Turing Variable Rate Shading in VRWorks

NVIDIA Turing GPUs enable a new, easily implemented rendering technique, Variable Rate Shading (VRS). VRS increases rendering performance and quality by applying varying amount of processing power to different areas of the image. VRS works by changing the number of pixels that can be processed by a single pixel shader operation. Single pixel shading operations can now be applied to a block of pixels, allowing applications to effectively vary the shading rate in different areas of the screen.

Background

Visual fidelity in modern VR games continues to improve with each new release. Those improvements demand more from the GPU. The minimum requirement of 90 FPS for immersive VR experience only adds to this challenge. On the flip side, VR Headset Manufacturers continue to drive technological innovation, bringing the latest and greatest headsets with the ever-increasing display resolutions needed to provide a more realistic VR experience, as figure 1 shows.

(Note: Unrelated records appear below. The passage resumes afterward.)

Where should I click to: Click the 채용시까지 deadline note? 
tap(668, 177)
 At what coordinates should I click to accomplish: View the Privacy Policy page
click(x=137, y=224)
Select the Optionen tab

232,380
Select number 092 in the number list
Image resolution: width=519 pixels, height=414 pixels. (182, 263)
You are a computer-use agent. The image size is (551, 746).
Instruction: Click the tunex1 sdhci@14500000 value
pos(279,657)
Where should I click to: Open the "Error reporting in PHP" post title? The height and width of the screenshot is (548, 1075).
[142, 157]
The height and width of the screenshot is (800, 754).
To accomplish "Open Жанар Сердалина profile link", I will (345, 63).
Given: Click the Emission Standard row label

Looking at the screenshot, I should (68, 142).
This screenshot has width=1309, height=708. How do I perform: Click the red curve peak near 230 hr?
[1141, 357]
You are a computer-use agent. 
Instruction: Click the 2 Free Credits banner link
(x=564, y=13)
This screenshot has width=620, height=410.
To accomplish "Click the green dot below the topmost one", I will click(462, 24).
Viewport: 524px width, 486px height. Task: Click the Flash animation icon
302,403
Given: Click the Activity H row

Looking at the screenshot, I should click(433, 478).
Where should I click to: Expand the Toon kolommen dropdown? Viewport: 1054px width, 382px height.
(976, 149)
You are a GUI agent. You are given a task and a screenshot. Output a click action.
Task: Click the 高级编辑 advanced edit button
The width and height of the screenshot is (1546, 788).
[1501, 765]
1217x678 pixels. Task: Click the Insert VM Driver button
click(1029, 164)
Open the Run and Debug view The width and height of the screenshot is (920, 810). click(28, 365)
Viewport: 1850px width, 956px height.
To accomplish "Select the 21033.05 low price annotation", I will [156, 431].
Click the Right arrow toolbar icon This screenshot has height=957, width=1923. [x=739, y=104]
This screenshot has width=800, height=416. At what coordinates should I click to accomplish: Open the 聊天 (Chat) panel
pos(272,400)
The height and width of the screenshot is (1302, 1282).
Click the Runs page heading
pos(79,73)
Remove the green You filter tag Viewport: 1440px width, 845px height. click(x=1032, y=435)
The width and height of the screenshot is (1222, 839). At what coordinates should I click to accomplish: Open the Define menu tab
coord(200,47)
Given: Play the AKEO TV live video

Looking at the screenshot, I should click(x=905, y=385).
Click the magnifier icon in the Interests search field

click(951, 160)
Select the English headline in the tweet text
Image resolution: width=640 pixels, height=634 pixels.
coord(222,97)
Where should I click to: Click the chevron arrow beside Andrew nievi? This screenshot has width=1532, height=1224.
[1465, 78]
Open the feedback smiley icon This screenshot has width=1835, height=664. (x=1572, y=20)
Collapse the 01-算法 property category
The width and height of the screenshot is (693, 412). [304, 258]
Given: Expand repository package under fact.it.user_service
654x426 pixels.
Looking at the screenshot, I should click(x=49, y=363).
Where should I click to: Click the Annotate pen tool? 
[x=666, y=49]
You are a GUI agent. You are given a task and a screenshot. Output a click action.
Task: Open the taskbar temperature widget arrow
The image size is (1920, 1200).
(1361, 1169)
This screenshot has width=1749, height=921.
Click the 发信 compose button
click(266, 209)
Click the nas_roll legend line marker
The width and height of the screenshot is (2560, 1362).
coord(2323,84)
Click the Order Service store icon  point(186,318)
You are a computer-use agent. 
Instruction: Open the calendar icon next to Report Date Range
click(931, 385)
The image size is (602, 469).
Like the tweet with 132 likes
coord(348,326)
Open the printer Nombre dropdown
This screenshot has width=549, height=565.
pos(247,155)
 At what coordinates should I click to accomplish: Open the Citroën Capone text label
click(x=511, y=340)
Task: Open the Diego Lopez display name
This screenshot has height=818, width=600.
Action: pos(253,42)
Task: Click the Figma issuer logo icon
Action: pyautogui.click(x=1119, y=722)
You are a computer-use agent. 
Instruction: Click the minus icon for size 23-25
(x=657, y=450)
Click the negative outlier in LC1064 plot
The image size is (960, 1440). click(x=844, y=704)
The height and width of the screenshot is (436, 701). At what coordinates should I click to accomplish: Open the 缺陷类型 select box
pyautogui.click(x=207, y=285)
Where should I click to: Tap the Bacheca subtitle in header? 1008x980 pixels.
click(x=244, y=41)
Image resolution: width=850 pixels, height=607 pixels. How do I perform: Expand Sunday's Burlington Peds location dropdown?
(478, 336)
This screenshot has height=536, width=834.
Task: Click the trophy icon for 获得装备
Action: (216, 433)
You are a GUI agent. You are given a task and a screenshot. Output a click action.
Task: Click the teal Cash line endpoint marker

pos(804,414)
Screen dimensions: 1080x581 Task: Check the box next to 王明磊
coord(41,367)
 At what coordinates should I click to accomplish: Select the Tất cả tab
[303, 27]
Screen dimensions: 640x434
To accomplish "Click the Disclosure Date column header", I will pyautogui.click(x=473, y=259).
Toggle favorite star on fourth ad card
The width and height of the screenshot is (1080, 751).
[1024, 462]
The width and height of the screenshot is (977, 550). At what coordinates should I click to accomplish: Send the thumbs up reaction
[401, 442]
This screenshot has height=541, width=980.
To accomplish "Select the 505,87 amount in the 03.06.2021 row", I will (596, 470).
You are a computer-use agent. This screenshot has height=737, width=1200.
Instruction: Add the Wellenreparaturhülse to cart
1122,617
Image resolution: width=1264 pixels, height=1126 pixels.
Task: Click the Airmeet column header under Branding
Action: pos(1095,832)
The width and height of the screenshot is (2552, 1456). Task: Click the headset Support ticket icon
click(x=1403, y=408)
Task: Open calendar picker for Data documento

VR HMD Resolutions Turing GPU VRS
Figure 1. Virtual reality headset native resolutions continue to climb

Balancing all these factors If the VR game decides to render everything at native resolution becomes extremely challenging. Higher resolution plus increased visual fidelity means games struggle to maintain the sweet-spot of 90 FPS. This unfortunately means sacrificing a visual effect or two just to meet the frame rate budget. Another drawback of the traditional rendering approach is how it always wastes precious pixel shading cycles due to inherent “overshading”. In other words, the game spends time rendering pixels eventually thrown away, such as pixels at the edges due to the physical lens distortion in VR headsets or how human eyes perceive detail in peripheral vision. Finally, games always want to have more performance headroom available so that they can improve the visual experience. Ultimately, we need a smarter way to render games.

One of the ways in which games can tackle the pixel shading load is by rendering at reduced resolution and then upscaling to the resolution required by the VR headset, such as in-game resolution scale factors or options exposed in VR runtimes, as shown in figure 1. But this approach has its own drawbacks:

  1. The resolution of the entire frame starts reduced. Any crucial part of the scene which actually demands higher quality rendering immediately suffers, such as character details in focus in the center of the scene or text the player needs to be able to read. Attempts to customize specific regions as per rendered resolutions or details is extremely tricky or even impossible in certain cases.
  2. When the game performs at reduced resolution, the rasterization happens at an even lower resolution. This ends up creating highly jagged edges of the objects (aliasing) and in the worst case can compromise the entire visibility of smaller objects resulting in shimmering and flickering.
Turing VRWorks VRS reduced resolution rendering
Figure 1: Reduced Resolution Rendering followed by upscaling

Given the frame rate budget, developers also want techniques that help improve visual quality and eliminate common rendering anomalies. One of the most common example is aliasing which can be mitigated by antialiasing techniques such as multisampling or supersampling. Antialiasing can also cause adverse performance impacts, resulting in wasted rendering as well as lack of customizability.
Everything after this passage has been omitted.